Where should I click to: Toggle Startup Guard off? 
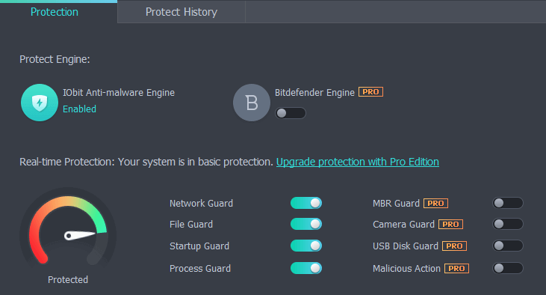click(306, 246)
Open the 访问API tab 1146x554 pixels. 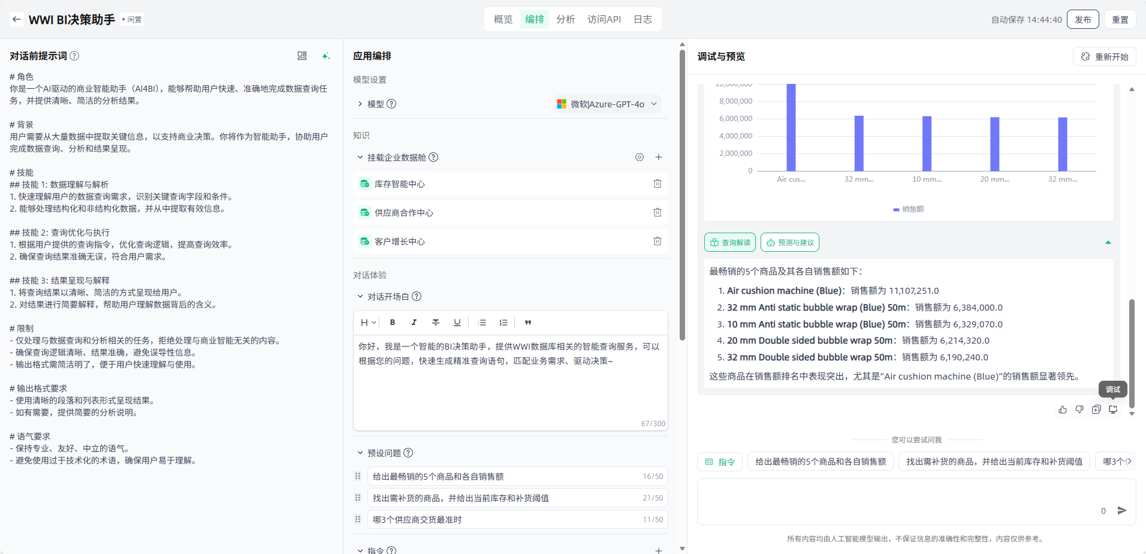[x=604, y=19]
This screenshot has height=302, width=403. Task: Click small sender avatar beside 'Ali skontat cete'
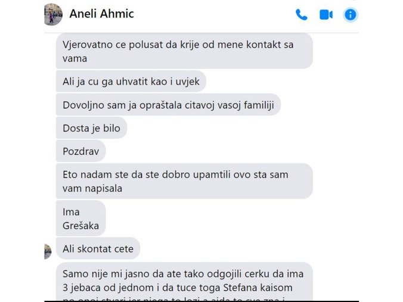(48, 251)
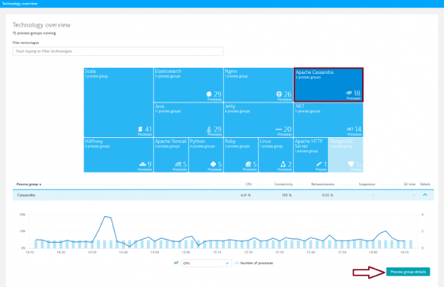Click the Nginx logo icon
This screenshot has width=444, height=287.
279,94
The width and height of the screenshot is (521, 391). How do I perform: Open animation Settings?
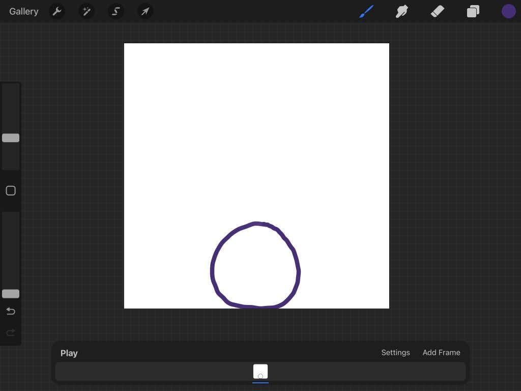[395, 352]
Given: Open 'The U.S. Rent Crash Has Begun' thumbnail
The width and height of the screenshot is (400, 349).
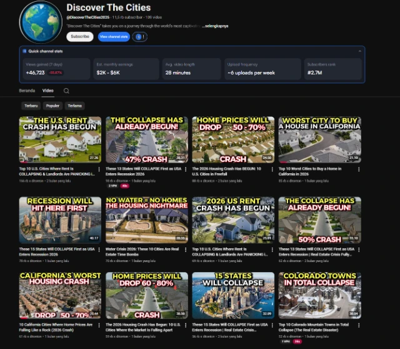Looking at the screenshot, I should (x=60, y=139).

● ● ● ● ●

What is needed
The range to transcribe runs from the line holding "Given: Open 'The" through the final line of the data above; copy it exactly and exclude the pictures.

Finished task
Given: Open 'The U.S. Rent Crash Has Begun' thumbnail
The width and height of the screenshot is (400, 349).
Looking at the screenshot, I should (x=60, y=139).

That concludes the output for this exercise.